A CALL to allocate $45,000 over a three years to help control corellas has been rejected by Moyne Shire councillors.
A motion was put to councillors at their May meeting last week to commit $15,000 each year over a minimum of three years to fund corella control projects in Port Fairy and Mortlake.
The motion was not passed, but instead, councillors decided to look into non-lethal methods of corella control .
Moyne Shire mayor Jim Doukas said a decision would be made about which non-lethal method would be the most appropriate to begin the task of dealing with the corella problem.
"We will look at the options available and see what they are going to cost and how effective they may be," Cr Doukas said.
"It might be that we try scare guns at a couple of places and see if that can make an impact.
"I think this is a better approach than spending $15,000 for three years. It's a lot of money without guaranteed results."
Cr Doukas highlighted the fact that Warrnambool City Council had spent a lot of money on its own corella problems, with each method proving to be only temporarily effective.

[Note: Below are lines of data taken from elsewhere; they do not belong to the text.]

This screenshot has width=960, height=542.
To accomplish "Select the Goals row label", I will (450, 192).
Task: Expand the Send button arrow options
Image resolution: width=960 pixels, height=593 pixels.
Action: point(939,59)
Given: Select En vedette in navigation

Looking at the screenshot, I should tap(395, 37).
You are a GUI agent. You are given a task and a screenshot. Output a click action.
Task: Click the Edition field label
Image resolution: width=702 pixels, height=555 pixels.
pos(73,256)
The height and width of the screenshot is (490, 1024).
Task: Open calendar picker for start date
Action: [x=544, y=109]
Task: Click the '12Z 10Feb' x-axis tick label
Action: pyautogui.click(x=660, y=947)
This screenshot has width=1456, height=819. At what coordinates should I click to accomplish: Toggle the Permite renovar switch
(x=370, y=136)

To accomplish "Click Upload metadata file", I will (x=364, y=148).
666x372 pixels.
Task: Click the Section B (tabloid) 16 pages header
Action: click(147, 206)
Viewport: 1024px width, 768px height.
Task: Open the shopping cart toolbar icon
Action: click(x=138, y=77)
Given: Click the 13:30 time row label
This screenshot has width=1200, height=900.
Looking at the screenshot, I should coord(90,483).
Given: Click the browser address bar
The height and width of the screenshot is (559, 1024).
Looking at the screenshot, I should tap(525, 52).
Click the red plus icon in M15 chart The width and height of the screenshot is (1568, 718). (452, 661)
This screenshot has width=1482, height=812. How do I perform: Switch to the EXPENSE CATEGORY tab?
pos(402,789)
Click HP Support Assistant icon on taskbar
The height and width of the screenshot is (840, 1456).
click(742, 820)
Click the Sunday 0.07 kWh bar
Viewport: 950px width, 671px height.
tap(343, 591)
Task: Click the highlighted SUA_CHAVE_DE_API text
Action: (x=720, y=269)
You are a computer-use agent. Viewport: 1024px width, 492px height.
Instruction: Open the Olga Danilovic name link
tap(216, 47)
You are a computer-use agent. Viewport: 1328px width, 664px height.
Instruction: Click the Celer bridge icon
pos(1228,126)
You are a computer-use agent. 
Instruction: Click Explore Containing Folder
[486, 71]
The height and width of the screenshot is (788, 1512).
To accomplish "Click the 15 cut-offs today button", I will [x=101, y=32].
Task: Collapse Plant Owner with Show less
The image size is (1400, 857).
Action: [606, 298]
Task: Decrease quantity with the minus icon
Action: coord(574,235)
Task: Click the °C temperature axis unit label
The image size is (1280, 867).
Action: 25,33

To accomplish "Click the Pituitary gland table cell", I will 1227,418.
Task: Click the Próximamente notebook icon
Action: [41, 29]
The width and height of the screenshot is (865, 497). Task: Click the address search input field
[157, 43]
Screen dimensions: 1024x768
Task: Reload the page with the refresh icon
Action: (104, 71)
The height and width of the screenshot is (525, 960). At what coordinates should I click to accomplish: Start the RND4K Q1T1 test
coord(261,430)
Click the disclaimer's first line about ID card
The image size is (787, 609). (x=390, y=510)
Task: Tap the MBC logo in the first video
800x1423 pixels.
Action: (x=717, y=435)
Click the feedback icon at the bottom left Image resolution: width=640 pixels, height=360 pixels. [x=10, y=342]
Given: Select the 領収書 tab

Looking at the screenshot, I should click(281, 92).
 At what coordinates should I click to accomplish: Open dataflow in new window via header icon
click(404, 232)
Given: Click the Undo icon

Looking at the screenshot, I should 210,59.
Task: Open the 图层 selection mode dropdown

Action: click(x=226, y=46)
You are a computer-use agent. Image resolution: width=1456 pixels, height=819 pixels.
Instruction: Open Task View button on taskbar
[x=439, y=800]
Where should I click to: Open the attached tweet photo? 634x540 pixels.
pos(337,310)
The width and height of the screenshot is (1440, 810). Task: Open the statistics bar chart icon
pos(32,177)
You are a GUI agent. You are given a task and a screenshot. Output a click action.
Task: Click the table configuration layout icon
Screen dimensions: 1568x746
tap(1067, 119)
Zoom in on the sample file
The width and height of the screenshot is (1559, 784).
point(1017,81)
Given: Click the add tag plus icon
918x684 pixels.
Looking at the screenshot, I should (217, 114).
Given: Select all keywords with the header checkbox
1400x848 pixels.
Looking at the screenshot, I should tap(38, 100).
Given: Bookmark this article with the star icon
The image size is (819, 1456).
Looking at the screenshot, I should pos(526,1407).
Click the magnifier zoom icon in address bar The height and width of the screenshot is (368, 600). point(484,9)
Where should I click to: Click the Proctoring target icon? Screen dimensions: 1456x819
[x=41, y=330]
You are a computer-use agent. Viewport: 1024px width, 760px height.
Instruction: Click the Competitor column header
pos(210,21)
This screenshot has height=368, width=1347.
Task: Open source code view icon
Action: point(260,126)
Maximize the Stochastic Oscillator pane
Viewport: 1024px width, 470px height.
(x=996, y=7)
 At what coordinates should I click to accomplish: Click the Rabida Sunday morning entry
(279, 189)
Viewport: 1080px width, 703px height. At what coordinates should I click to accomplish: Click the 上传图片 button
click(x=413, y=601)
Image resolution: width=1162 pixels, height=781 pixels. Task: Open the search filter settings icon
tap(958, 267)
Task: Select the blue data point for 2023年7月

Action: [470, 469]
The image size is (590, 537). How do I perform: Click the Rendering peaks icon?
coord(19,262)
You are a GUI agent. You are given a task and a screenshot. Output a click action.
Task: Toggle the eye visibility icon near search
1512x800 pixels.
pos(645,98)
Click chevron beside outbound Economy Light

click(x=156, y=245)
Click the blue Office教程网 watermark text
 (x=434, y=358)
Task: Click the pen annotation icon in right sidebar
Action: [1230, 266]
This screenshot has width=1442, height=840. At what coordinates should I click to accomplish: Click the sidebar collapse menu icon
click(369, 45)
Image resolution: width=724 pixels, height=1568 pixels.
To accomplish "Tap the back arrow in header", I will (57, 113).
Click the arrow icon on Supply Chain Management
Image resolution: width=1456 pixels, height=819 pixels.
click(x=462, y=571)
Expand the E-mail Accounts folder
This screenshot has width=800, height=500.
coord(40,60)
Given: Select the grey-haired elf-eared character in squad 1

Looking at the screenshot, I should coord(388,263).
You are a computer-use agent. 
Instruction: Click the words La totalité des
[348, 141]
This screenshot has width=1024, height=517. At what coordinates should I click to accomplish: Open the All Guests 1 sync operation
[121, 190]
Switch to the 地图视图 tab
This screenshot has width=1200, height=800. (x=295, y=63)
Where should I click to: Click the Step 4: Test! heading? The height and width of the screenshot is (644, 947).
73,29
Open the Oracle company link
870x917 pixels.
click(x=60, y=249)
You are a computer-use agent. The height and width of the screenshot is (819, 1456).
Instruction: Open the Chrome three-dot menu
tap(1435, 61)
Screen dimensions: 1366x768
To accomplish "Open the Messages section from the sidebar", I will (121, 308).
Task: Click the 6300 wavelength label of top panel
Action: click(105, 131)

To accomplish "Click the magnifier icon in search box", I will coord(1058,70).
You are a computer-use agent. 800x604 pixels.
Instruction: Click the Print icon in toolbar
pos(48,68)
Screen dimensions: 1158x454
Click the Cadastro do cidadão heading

Methods used by the Warrnambool City Council in its seven-year culling project included gassing the birds and laying poisoned oats. Councils require an Authority to Control Wildlife permit from the Department of Sustainability and Environment in order to control or cull the corella population .
The issue of corellas was raised last June at a meeting of the council's Conservation and Environment committee.
The meeting raised the issue of the damage caused by corellas to sporting facilities, Norfolk Island pine trees and in some cases, houses.
While Port Fairy and Mortlake have been identified as problem areas, Koroit has also had an ongoing battle with corella over-population .
The town's cricket club has had a long-running battle keeping corellas off its turf wicket, with a number of methods achieving only limited success.